WHAT THE EXERCISE ASKS = Swap every "screenshot" in the records below for "screen capture", change nothing else, and reproduce them without the pictures.

· · · ·

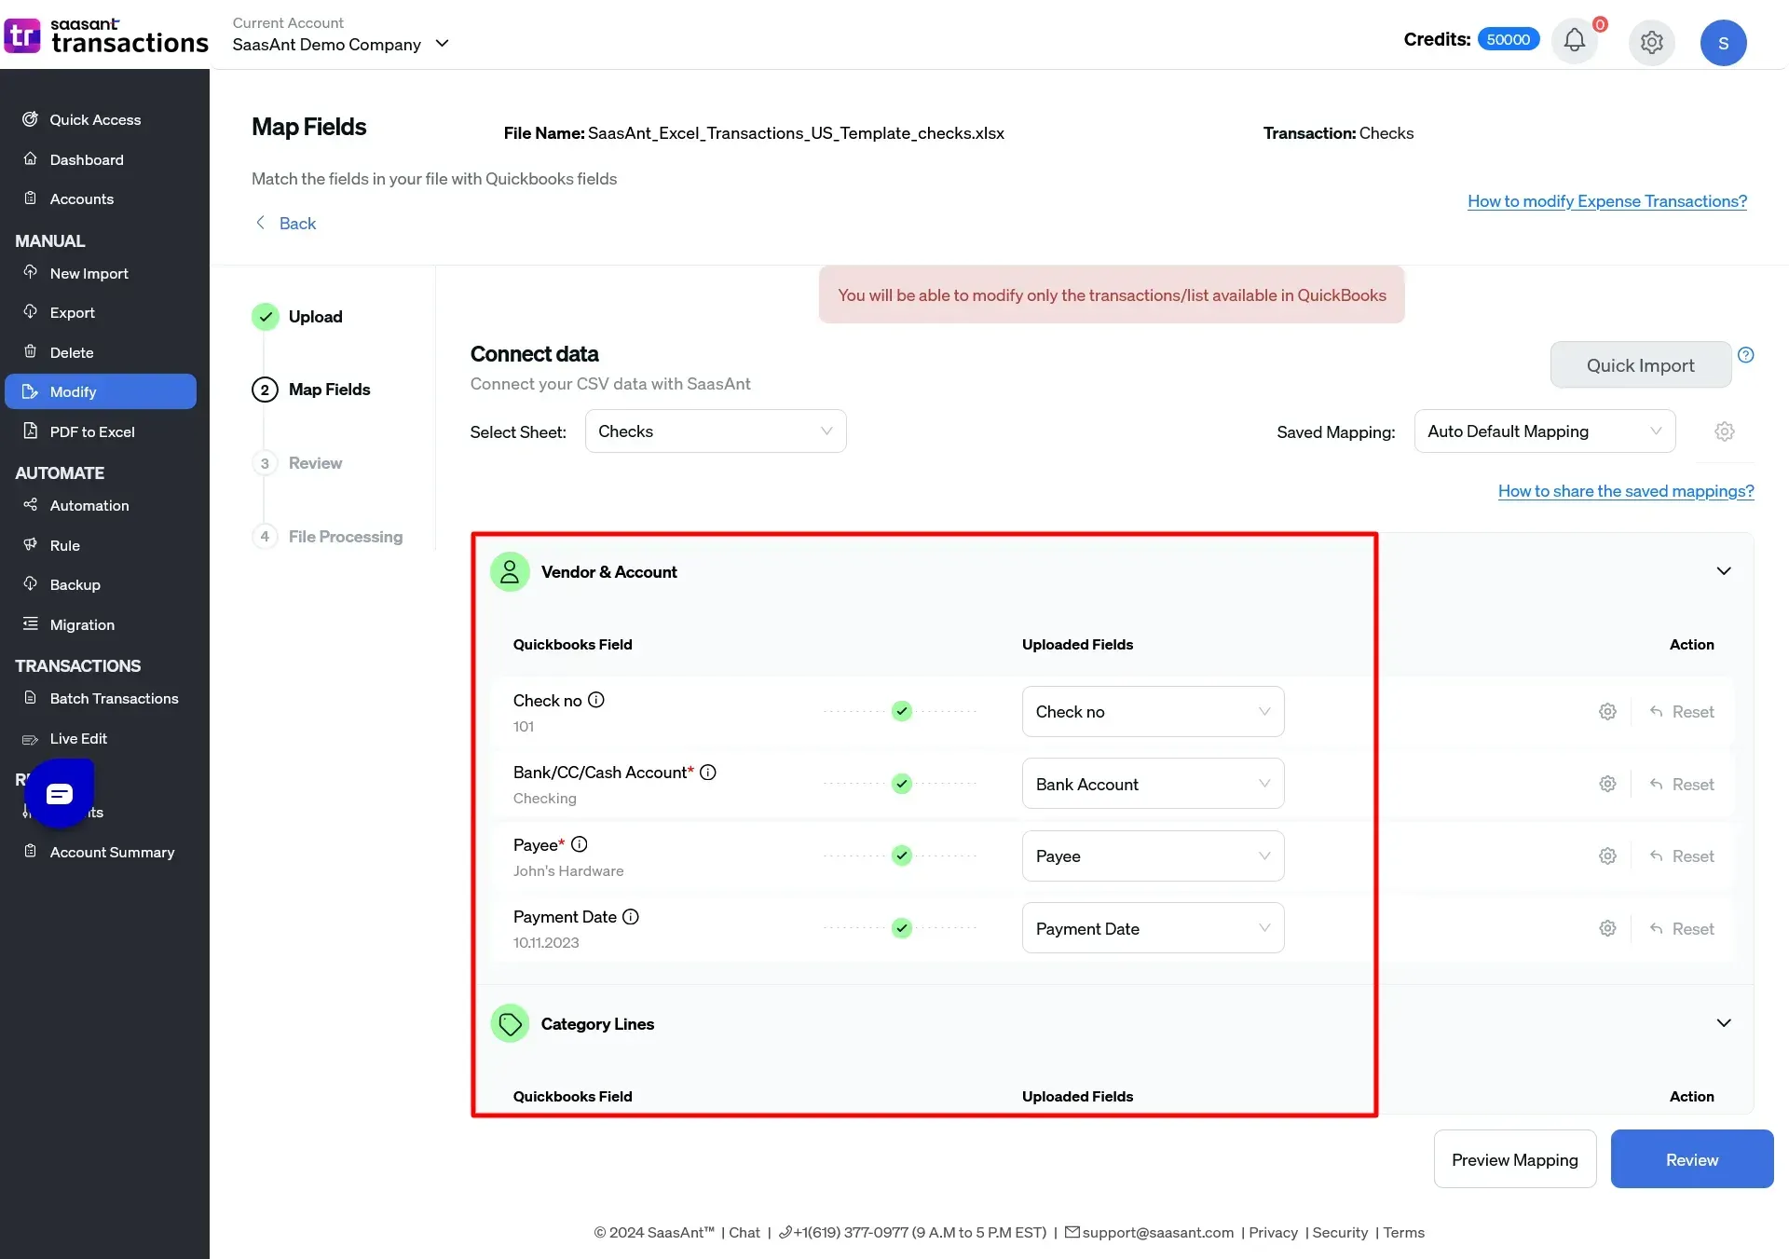Click the settings gear icon next to Payee
Viewport: 1789px width, 1259px height.
(x=1608, y=855)
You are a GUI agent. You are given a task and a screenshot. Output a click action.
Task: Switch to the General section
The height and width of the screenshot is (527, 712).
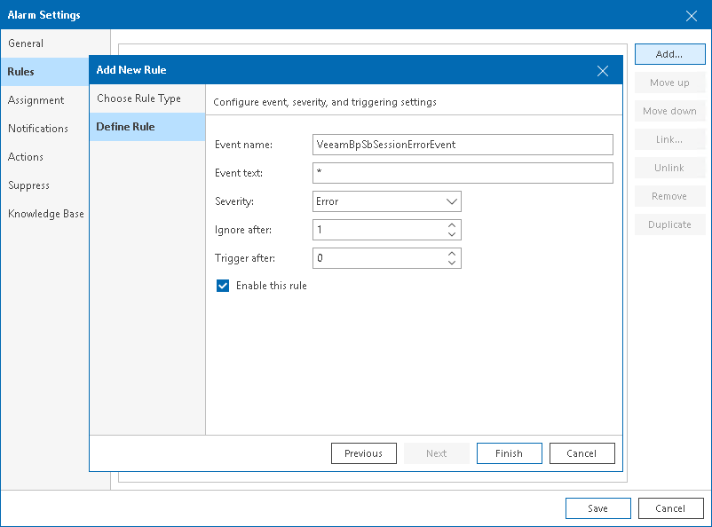pyautogui.click(x=25, y=43)
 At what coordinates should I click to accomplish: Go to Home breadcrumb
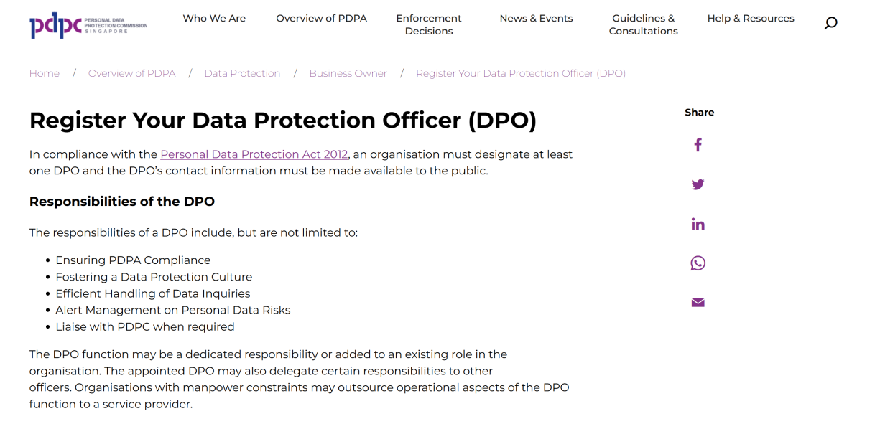[x=45, y=73]
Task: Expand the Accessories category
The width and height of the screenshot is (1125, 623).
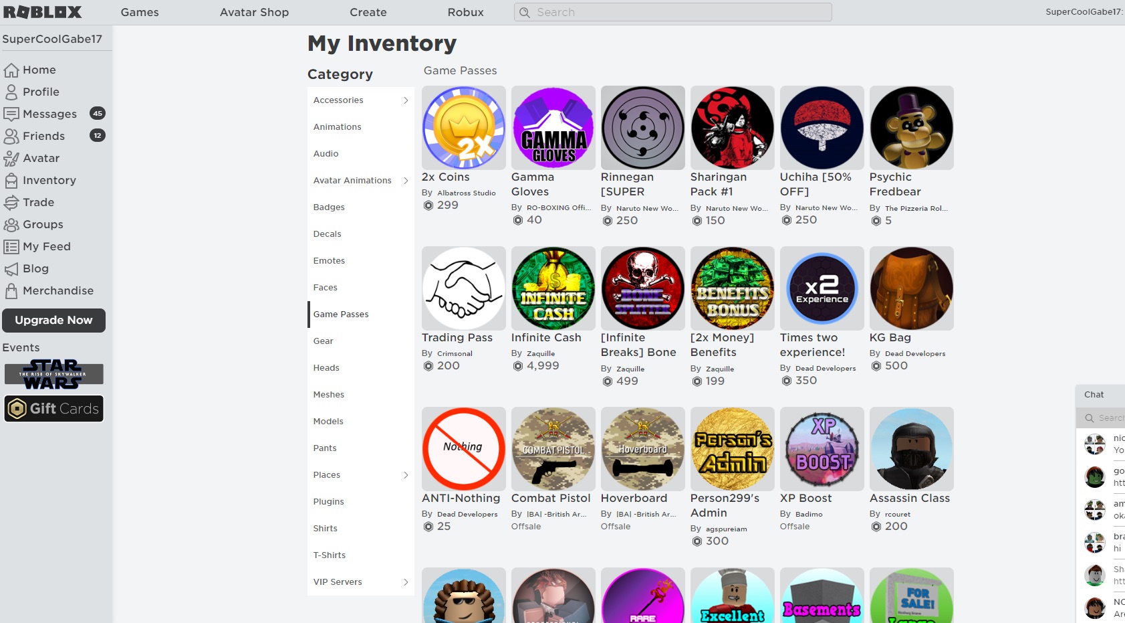Action: [405, 100]
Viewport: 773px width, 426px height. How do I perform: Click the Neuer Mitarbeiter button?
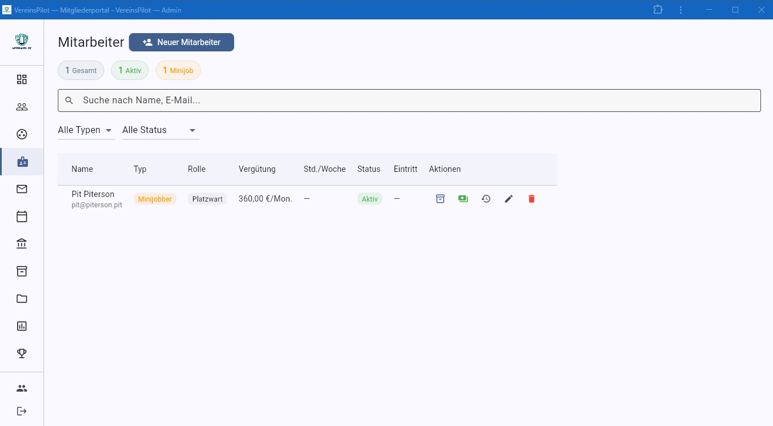[x=182, y=42]
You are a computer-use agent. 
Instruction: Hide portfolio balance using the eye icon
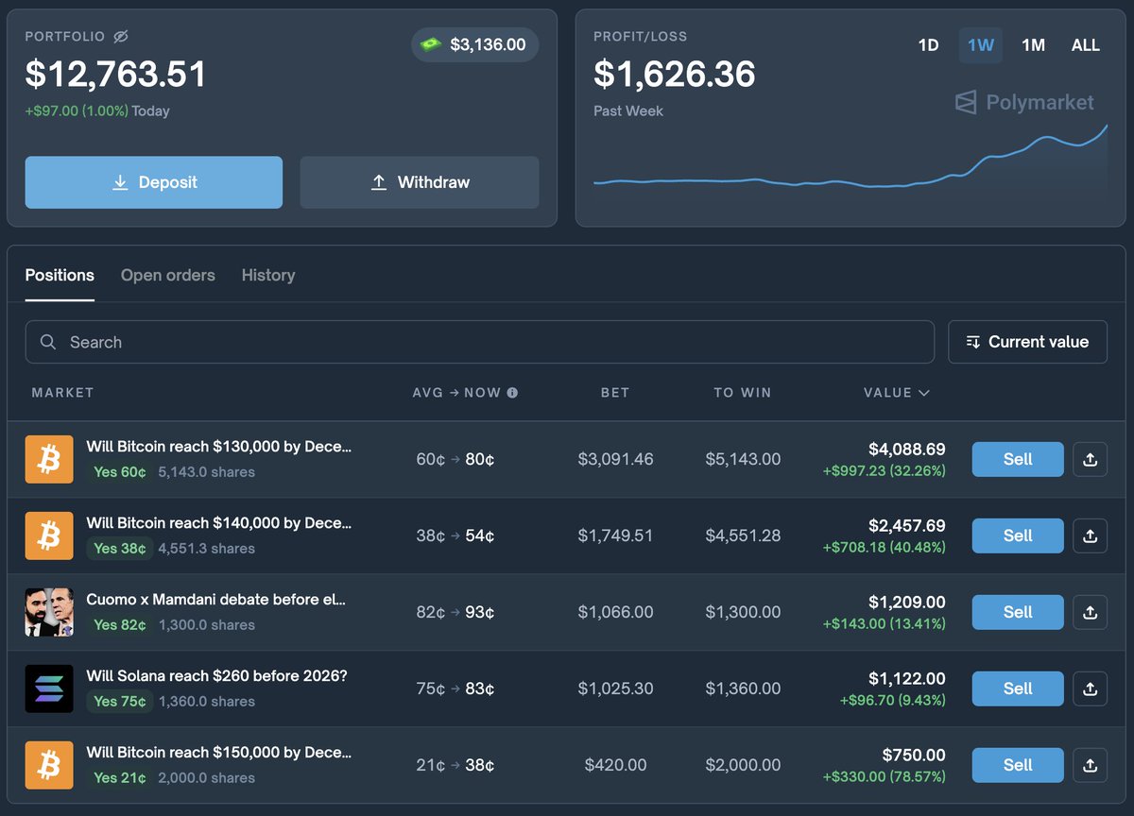point(121,36)
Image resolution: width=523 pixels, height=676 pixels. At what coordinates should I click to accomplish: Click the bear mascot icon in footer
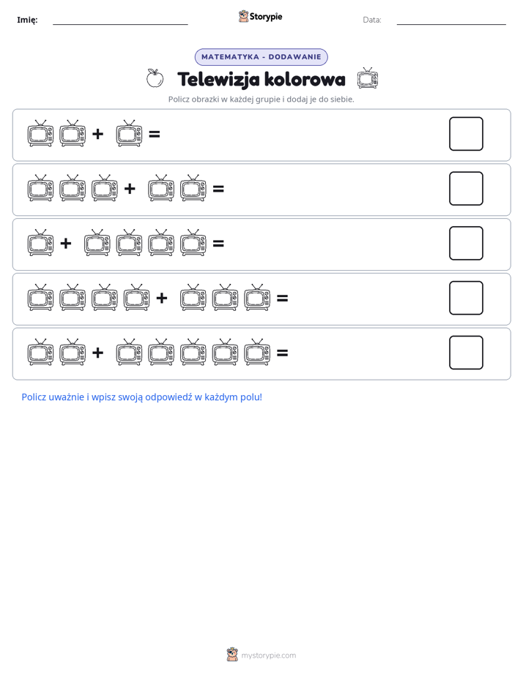pyautogui.click(x=232, y=655)
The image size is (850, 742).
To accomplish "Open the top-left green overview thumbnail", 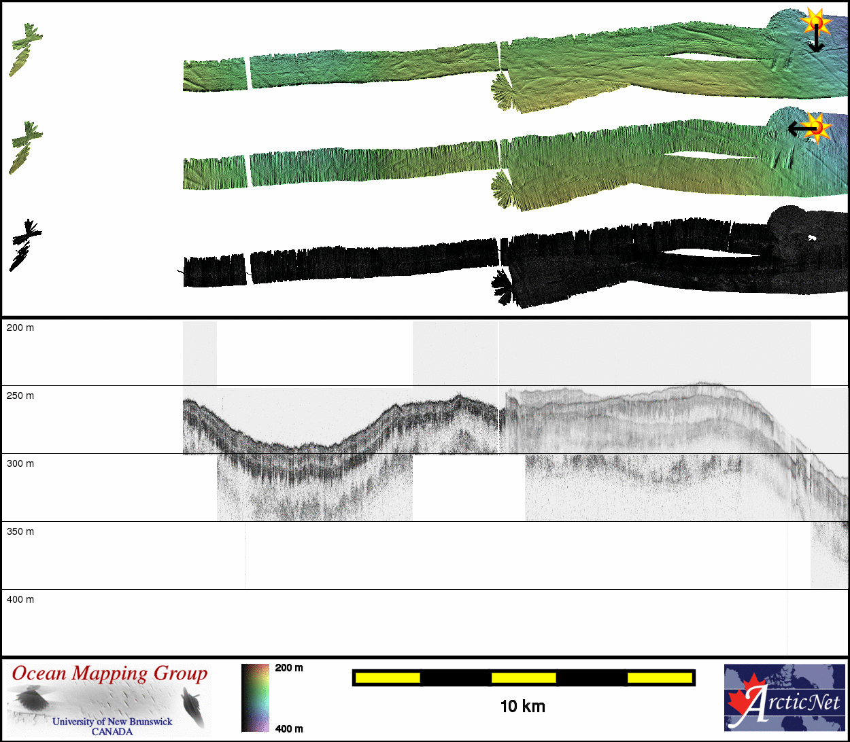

· · · ·

EXERCISE OUTPUT =
Click the settings gear icon next to Payee
Viewport: 1789px width, 1259px height.
(x=1608, y=855)
You are a GUI agent. You are given a task and a screen capture. Output a click action.
Task: Switch to the General section
The height and width of the screen capture is (527, 712).
pyautogui.click(x=25, y=43)
 At what coordinates should I click to accomplish: Go to Home breadcrumb
[x=45, y=73]
Task: Expand the Accessories category
The width and height of the screen capture is (1125, 623).
Action: [405, 100]
Viewport: 773px width, 426px height. How do I perform: Click the Neuer Mitarbeiter button?
[x=182, y=42]
You are a computer-use agent. 
Instruction: Hide portfolio balance using the eye icon
point(121,36)
Image resolution: width=523 pixels, height=676 pixels. At what coordinates should I click to accomplish: Click the bear mascot icon in footer
pyautogui.click(x=232, y=655)
The image size is (850, 742).
To accomplish "Open the top-left green overview thumbnail", 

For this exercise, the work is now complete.